DATA FOR THIS TASK: Begin
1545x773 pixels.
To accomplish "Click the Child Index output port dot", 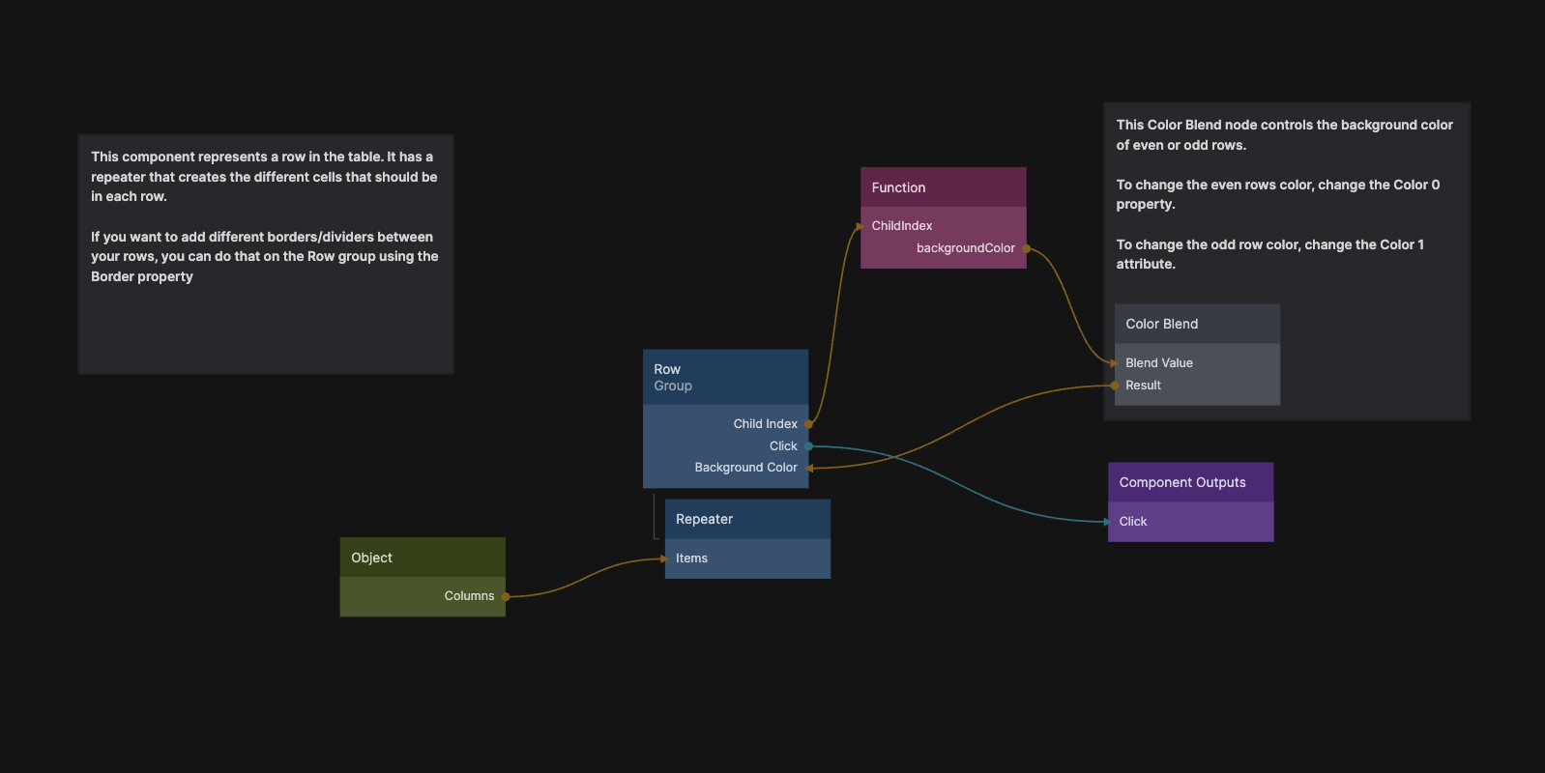I will tap(808, 424).
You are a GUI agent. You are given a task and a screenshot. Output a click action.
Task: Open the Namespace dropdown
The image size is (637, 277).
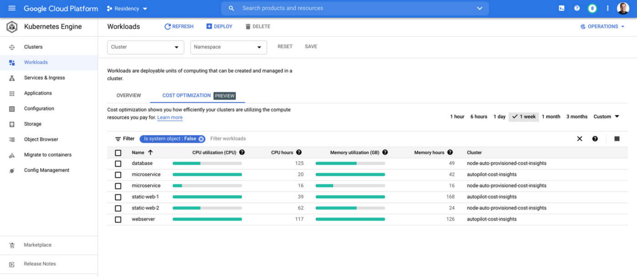coord(228,47)
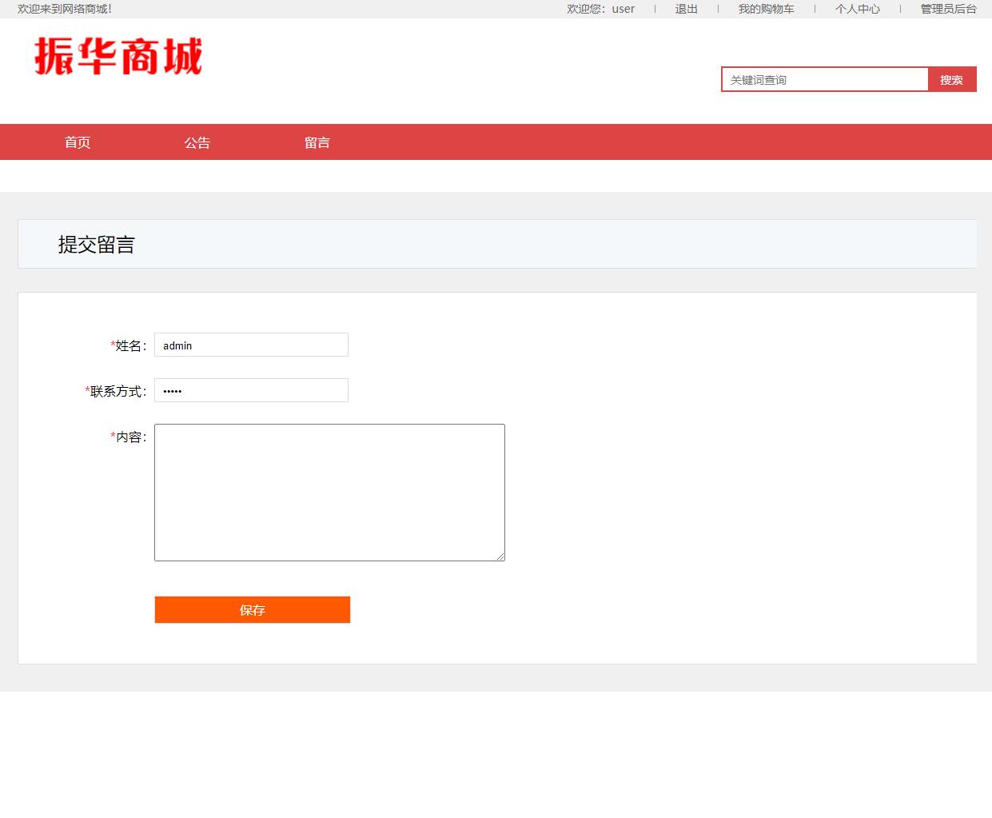This screenshot has width=992, height=818.
Task: Click the 提交留言 section heading
Action: [x=97, y=244]
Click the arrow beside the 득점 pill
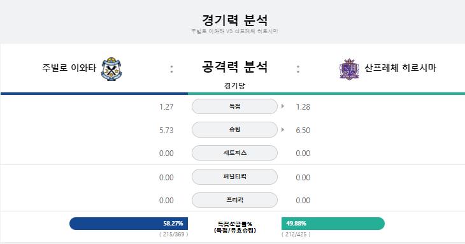The height and width of the screenshot is (244, 465). pyautogui.click(x=283, y=106)
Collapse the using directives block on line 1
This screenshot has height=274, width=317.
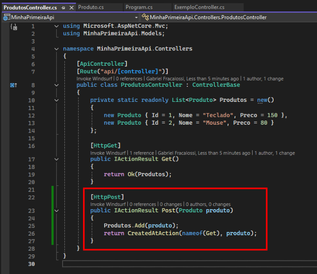(x=56, y=26)
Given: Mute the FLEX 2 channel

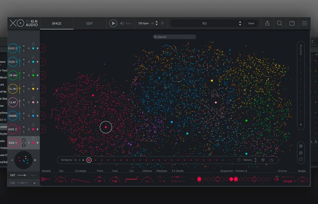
DATA FOR THIS TASK: End
◆ TASK GOAL ◆
Starting at the line with "You are a GUI", output each line through the final one of the listing above, and nothing else. Pictures are to be left out.

◆ ANSWER SECTION ◆
You are a GUI agent. You are given a task and a screenshot. Output a click action.
Task: Open the Namespace dropdown
The image size is (637, 277).
coord(228,47)
This screenshot has width=992, height=818.
Task: Click the 提交留言 section heading
Action: [x=97, y=244]
Click the arrow beside the 득점 pill
The height and width of the screenshot is (244, 465). pyautogui.click(x=283, y=106)
Collapse the using directives block on line 1
This screenshot has height=274, width=317.
(x=56, y=26)
Given: Mute the FLEX 2 channel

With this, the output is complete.